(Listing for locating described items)
+--

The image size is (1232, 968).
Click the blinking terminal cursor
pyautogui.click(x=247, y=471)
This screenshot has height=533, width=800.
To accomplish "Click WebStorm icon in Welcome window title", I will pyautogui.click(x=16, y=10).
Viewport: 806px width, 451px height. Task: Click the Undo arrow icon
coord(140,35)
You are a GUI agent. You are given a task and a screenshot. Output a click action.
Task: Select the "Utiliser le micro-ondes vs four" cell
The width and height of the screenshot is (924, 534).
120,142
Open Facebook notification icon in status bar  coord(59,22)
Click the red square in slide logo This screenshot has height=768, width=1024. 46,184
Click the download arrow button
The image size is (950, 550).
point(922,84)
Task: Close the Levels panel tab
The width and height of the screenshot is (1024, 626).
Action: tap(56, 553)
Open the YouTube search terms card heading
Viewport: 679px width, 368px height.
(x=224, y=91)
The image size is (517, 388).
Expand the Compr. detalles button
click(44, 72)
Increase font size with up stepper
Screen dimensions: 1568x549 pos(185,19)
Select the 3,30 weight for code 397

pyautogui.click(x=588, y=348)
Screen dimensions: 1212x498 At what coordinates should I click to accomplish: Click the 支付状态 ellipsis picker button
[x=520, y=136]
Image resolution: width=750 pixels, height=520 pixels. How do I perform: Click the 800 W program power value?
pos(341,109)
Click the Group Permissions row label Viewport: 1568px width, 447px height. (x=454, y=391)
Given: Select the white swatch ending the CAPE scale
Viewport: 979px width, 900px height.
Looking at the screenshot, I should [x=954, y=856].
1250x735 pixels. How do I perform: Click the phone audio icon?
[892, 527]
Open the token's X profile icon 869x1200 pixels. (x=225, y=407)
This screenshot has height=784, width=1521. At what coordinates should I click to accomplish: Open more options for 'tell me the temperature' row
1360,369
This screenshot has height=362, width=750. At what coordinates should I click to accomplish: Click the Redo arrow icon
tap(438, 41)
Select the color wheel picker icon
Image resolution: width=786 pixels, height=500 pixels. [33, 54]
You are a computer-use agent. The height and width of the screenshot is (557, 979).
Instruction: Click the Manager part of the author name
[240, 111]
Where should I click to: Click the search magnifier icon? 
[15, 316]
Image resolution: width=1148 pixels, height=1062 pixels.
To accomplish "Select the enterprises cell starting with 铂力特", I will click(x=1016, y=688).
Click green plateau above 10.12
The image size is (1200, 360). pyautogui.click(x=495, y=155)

+--

EXERCISE DETAILS — Rewrite the full listing above, replacing "arrow icon" with "arrow button" each time it occurs and leaving every other line unchanged.

TASK RESPONSE —
The image size is (1232, 968).
Click the blinking terminal cursor
pyautogui.click(x=247, y=471)
This screenshot has height=533, width=800.
To accomplish "Click WebStorm icon in Welcome window title", I will pyautogui.click(x=16, y=10).
Viewport: 806px width, 451px height. Task: Click the Undo arrow button
coord(140,35)
You are a GUI agent. You are given a task and a screenshot. Output a click action.
Task: Select the "Utiliser le micro-ondes vs four" cell
The width and height of the screenshot is (924, 534).
120,142
Open Facebook notification icon in status bar  coord(59,22)
Click the red square in slide logo This screenshot has height=768, width=1024. 46,184
Click the download arrow button
The image size is (950, 550).
point(922,84)
Task: Close the Levels panel tab
The width and height of the screenshot is (1024, 626).
Action: tap(56, 553)
Open the YouTube search terms card heading
Viewport: 679px width, 368px height.
(x=224, y=91)
The image size is (517, 388).
Expand the Compr. detalles button
click(44, 72)
Increase font size with up stepper
Screen dimensions: 1568x549 pos(185,19)
Select the 3,30 weight for code 397

pyautogui.click(x=588, y=348)
Screen dimensions: 1212x498 At what coordinates should I click to accomplish: Click the 支付状态 ellipsis picker button
[x=520, y=136]
Image resolution: width=750 pixels, height=520 pixels. How do I perform: Click the 800 W program power value?
pos(341,109)
Click the Group Permissions row label Viewport: 1568px width, 447px height. (x=454, y=391)
Given: Select the white swatch ending the CAPE scale
Viewport: 979px width, 900px height.
Looking at the screenshot, I should [x=954, y=856].
1250x735 pixels. How do I perform: Click the phone audio icon?
[892, 527]
Open the token's X profile icon 869x1200 pixels. (x=225, y=407)
This screenshot has height=784, width=1521. At what coordinates should I click to accomplish: Open more options for 'tell me the temperature' row
1360,369
This screenshot has height=362, width=750. At what coordinates should I click to accomplish: Click the Redo arrow button
tap(438, 41)
Select the color wheel picker icon
Image resolution: width=786 pixels, height=500 pixels. [33, 54]
You are a computer-use agent. The height and width of the screenshot is (557, 979).
Instruction: Click the Manager part of the author name
[240, 111]
Where should I click to: Click the search magnifier icon? 
[15, 316]
Image resolution: width=1148 pixels, height=1062 pixels.
To accomplish "Select the enterprises cell starting with 铂力特", I will click(x=1016, y=688).
Click green plateau above 10.12
The image size is (1200, 360). pyautogui.click(x=495, y=155)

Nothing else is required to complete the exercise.